The word favela was first used on November 4, 1900 in a letter from the police commissioner of the tenth precinct to the police chief of Rio de Janeiro, when he described the "Hill of Providence" ( Morro da Providência ) as Morro da Favela , the tramps and criminals populated. The term favela was officially used for the first time in the census of 1920, when 839 dwellings were described on the Morro da Providência in Rio de Janeiro.

history

The first favelas arose in the wake of the end of slavery after the Lei Áurea in 1888. Since then, they have expanded continuously.

In 1963, favelas were officially defined “as a group of dwellings with a high population density, unsystematically and with unsuitable material, without zoning, without public utilities and on illegally used land without the consent of the owner.” Since the first favelas came into being, the policy of the Brazilian government and the Local government between resettlement efforts on the one hand and offers of help to improve the living situation for the residents on the other. The military dictatorships in Brazil from 1977 to 1980 attempted to push back these urban settlement areas through partly violent resettlement programs, but this failed.

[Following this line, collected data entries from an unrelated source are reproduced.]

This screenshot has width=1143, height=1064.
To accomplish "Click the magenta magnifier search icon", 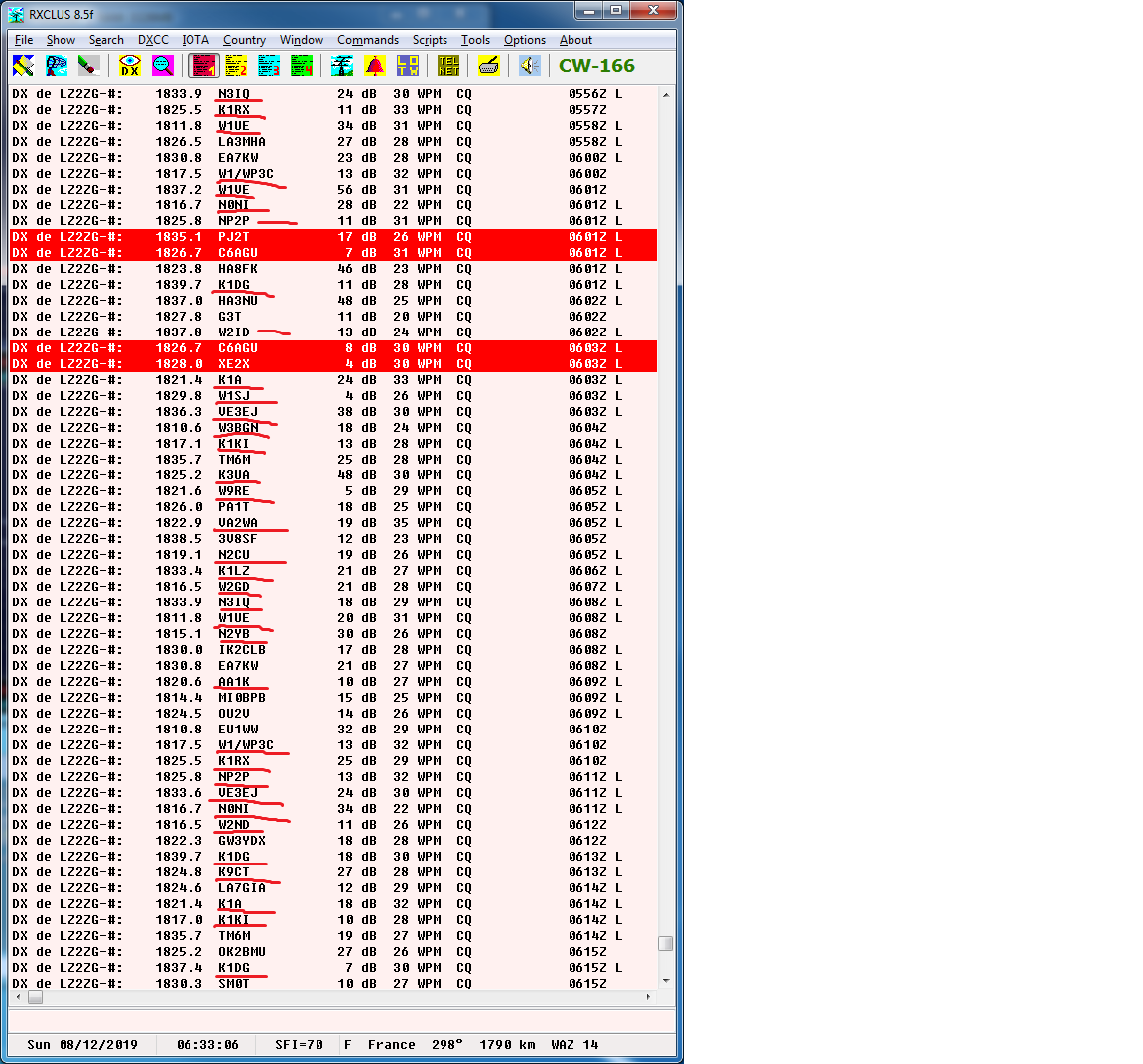I will tap(163, 66).
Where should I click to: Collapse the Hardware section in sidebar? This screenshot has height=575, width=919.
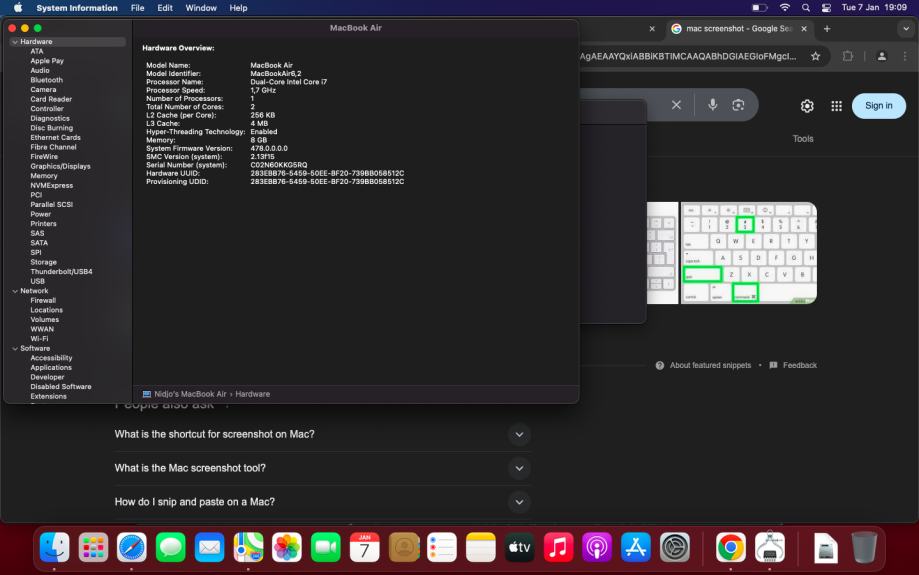click(x=14, y=42)
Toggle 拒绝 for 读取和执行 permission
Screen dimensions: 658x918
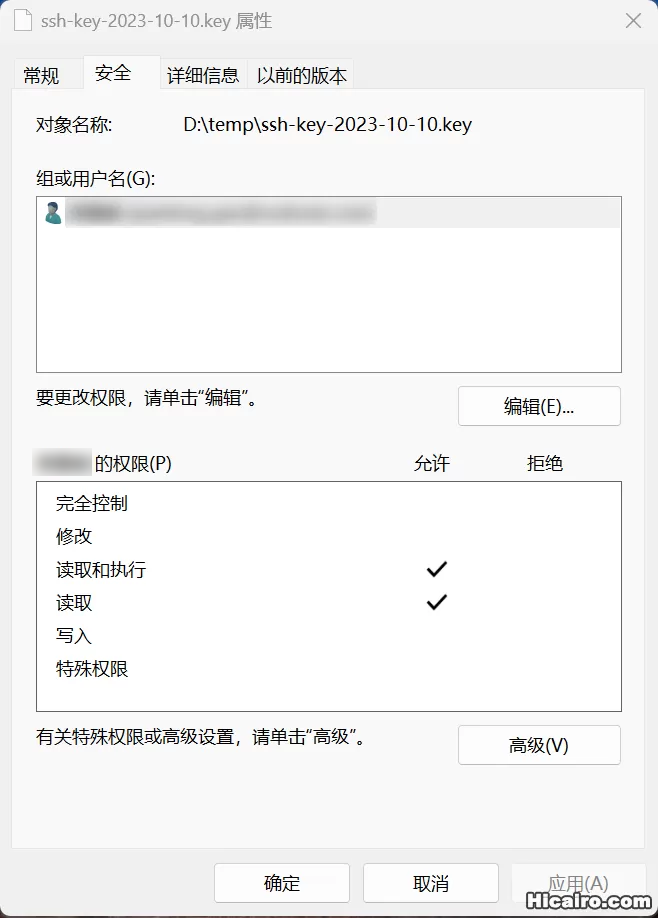click(x=547, y=569)
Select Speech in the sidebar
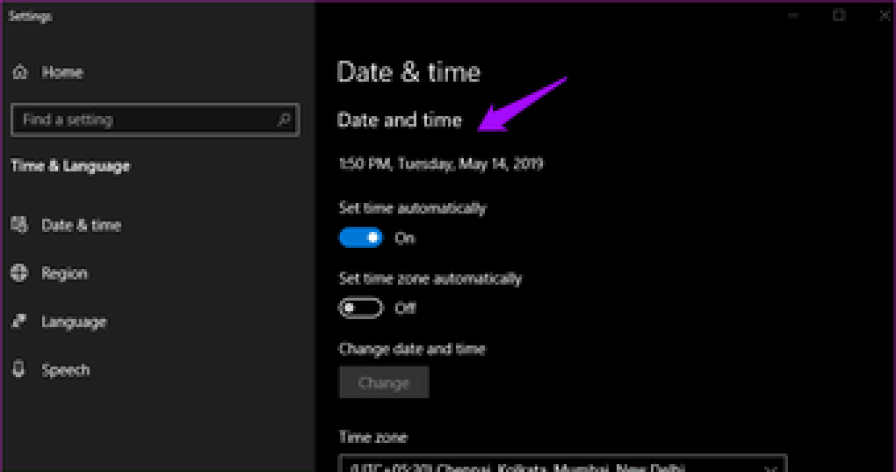 [x=65, y=370]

Since the end of the 1960s and increasingly from March 1980 ( Carta da Favela ), the focus has been on redeveloping the favelas, initially with selective interventions, and more recently with large-scale integrative projects. The much-noticed, large-scale Favela-Bairro program was started in Rio de Janeiro in 1994 ; According to their name, the favelas are to become bairros , regular districts. The Favela Rocinha was officially declared a bairro in 1992 and in 1998, with around 200,000 inhabitants, was not only the largest in Brazil, but in all of South America. From early 2013 to late 2014 in particular Rios favelas were in preparation for the 2014 FIFA World Cup of police and military systematically raids scoured to the outgoing of them drug-related crime to combat.

See also

literature

Web links

Wiktionary: Favela  - explanations of meanings, word origins, synonyms, translations
  • BuzzingCities ( Memento from June 26, 2014 in the Internet Archive ) - Multimedia project about the changes in the favelas in Rio before the 2014 World Cup
  • Celula Urbana - A project by the Bauhaus Dessau Foundation and the Rio de Janeiro city administration to improve the social and economic conditions in the Jacarezihno favela
  • Radio Favela - a kind of community radio, broadcasts from a favela in Belo Horizonte (Minas Gerais) and addresses many issues of the socially disadvantaged
  • "Eyes of the Hill" - art and documentary photography by photographers from various favelas in Rios

Individual evidence

  1. Rosane M. Zanini, Urban Development , Urban Planning, Favelas , 2005, p. 55.
  2. ^ A b Victoria Carpenter / Peter Lang, A World Torn Apart: Representations of Violence in Latin American Narrative , 2007, p. 231.
  3. ^ Jürgen Dietz: Upgrading entire districts. Successes of the Favela Bairro program ( Memento from September 1, 2009 in the Internet Archive ) (PDF; 141 kB)
  4. Marcos Alvito, Um século de Favela , 1998, p. 234.